I am an avid thrift store shopper. I am also an equally avid thrift store donater. Sometimes, I return an item to a thrift store with their own tags still on it because I never wore it, and every book I buy I donate back within a few weeks. It’s my way of justifying purchasing at a thrift store when I could buy my clothing and items new, and also a great way to get rid of good items I just don’t need around my house. I am quite surprised at the junky things that hit the shelves that people actually dared to donate. Here are the appropriate things to donate to thrift stores and charity, and the things you should just throw away.

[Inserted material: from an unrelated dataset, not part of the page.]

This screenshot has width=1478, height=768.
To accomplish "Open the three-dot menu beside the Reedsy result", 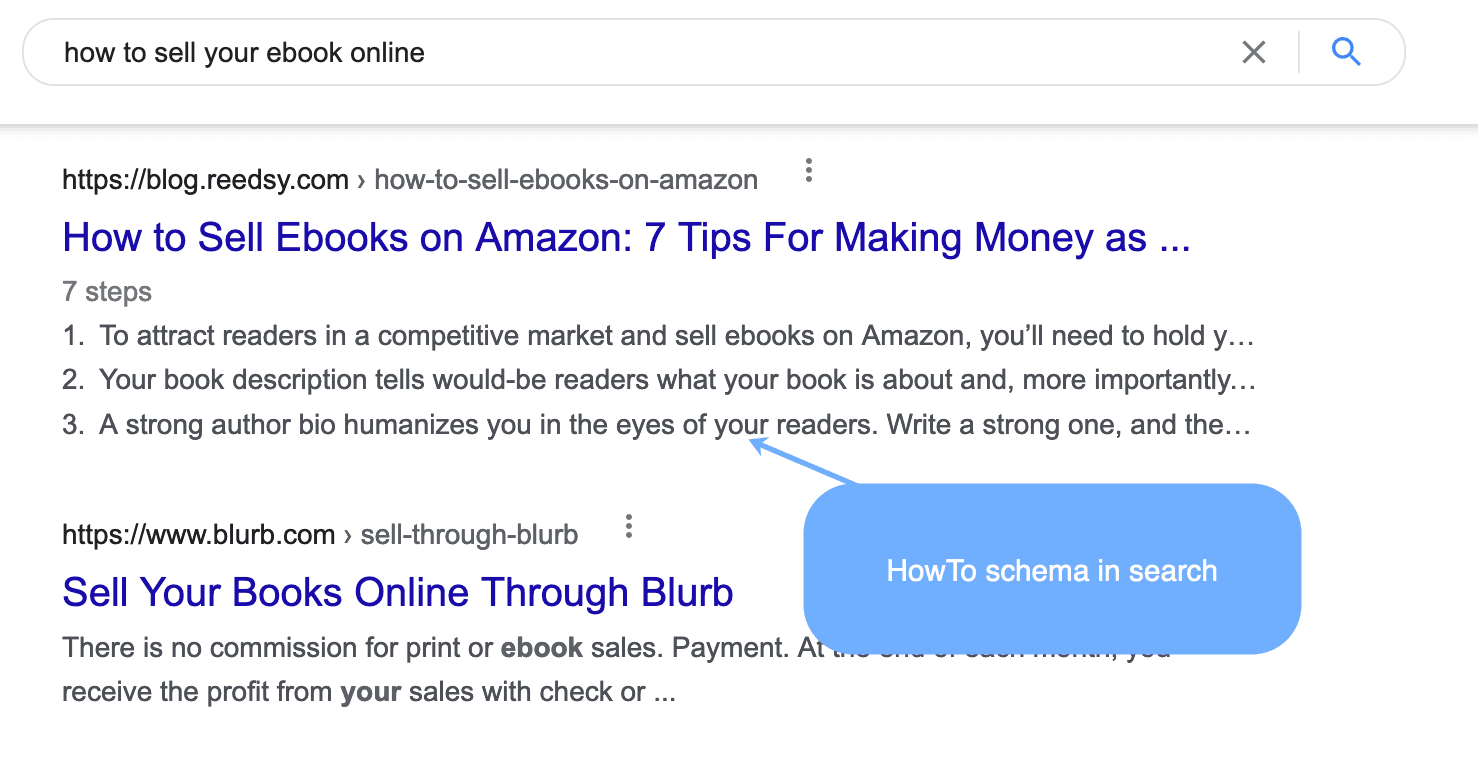I will [x=807, y=171].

Clothing is always appreciated, but not your pit-stained, holey, and torn clothes. Jeans without zippers, blouses missing buttons, and white shirts stained to yellow always creep up in thrift stores, and some poor soul is going to buy it without realizing the zipper is completely gone or broken, or that all the buttons are MIA. If you are donating clothing, don’t donate clothes that you wouldn’t give to your friends or family. In other words, don’t donate blood-stained underwear, sweaters with moth holes in them, shirts with dark armpit stains, or worthless clothing. Be fair, donate nice clothing that others would be proud to wear. Thrift stores and donation stores are not garbage dumps.
Electronics that don’t work. Lamps without switches or cords, toys that don’t turn on even with batteries, and TVs that have no functioning buttons, VCRs and DVD players that don’t run, etc should just be junked or taken to an electronic store or pawn shop to try to get parts out of. Somebody who sees a $4 DVD player will be very disappointed when it doesn’t read disks. Don’t donate electrical trash unless you put a note on it what does and does not work. Not all thrift stores check electronics before they hit the shelves.

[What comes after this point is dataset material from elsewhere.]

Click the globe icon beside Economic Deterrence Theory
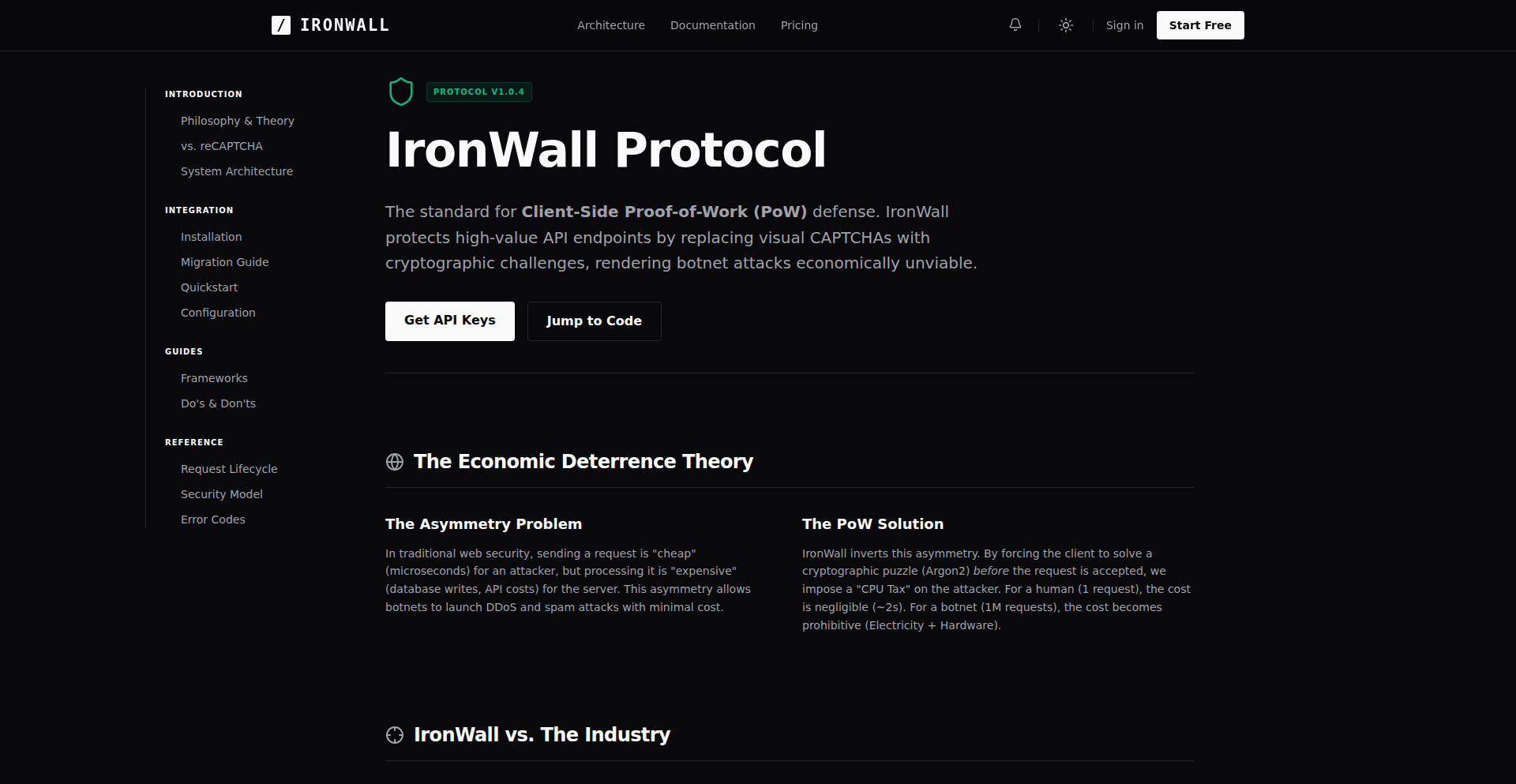 click(x=395, y=462)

Don’t donate shoes that have holes in them clear through, or are so damaged that they can’t be worn comfortably. I’ve passed over shoes that had soles falling off, broken and knotted laces, the insides ripped out, and holes that you could see your socks through. These shoes are crap- don’t donate them. Donate shoes that you would be comfortable wearing to the store if you had to- if you’re too embarrassed to wear them due to their condition, trash them.

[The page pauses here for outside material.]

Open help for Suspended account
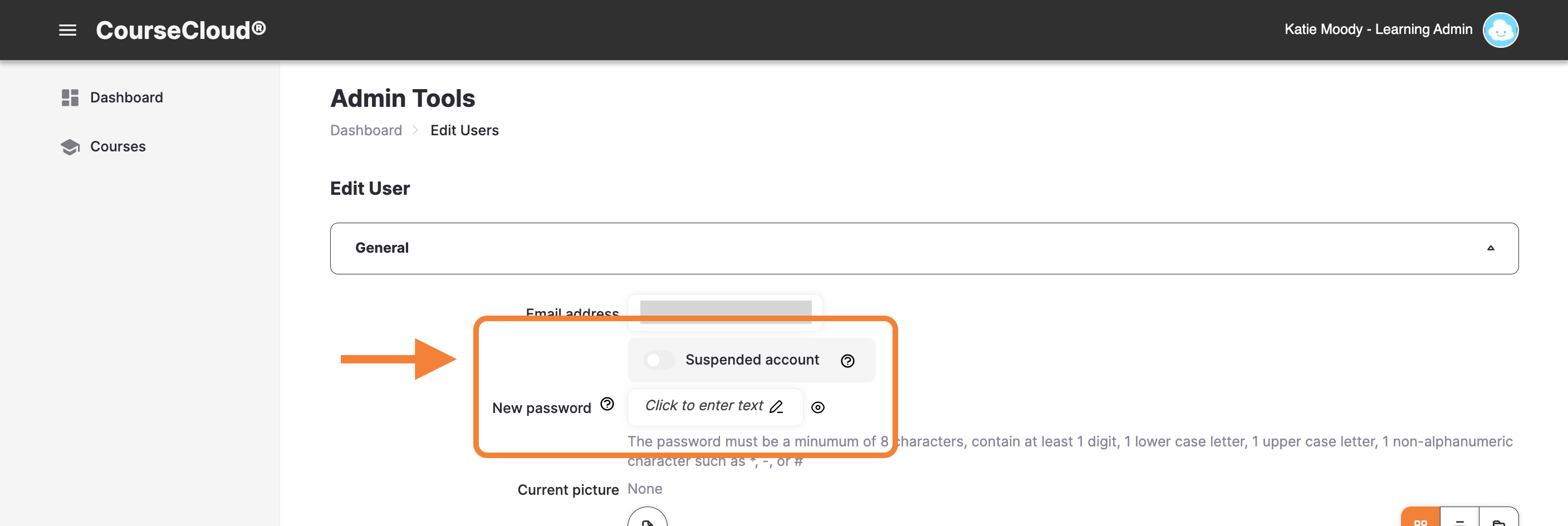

Stray away from donating books that have been scribbled and highlighted in so much that a new reader can’t enjoy it. Likewise, don’t donate children’s books that have torn, missing, or colored on pages. Also, make sure to take out personal belongings in your books that you’ve used as bookmarks, like pictures, letters, postcards, and even money. I once bought a book that had $200 in it- 2 $100 bills tucked inside, and returned the cash to the register. I can’t believe money like that would be in a donated book. (note: the money was unable to be relocated to the owner, obviously, so the money went to the local Deseret Industries vocational training program to rehabilitate people into the working field, which is a terrific cause in that it helps rehabilitated felons, addicts, homeless people, and mentally challenged people find work. Silent and possibly unaware donater, be proud!!!) Feel free to donate books in good or great condition, even if the cover has been torn off. If the whole story is still there, it will still get read.
Above all, just donate items you are proud of. Don’t donate your broken chairs, tables, entertainment centers, stained clothes, torn up shoes, and jacked up books. If you wouldn’t put it in a yard sale or give it to someone you know, don’t donate it to charity or a thrift store.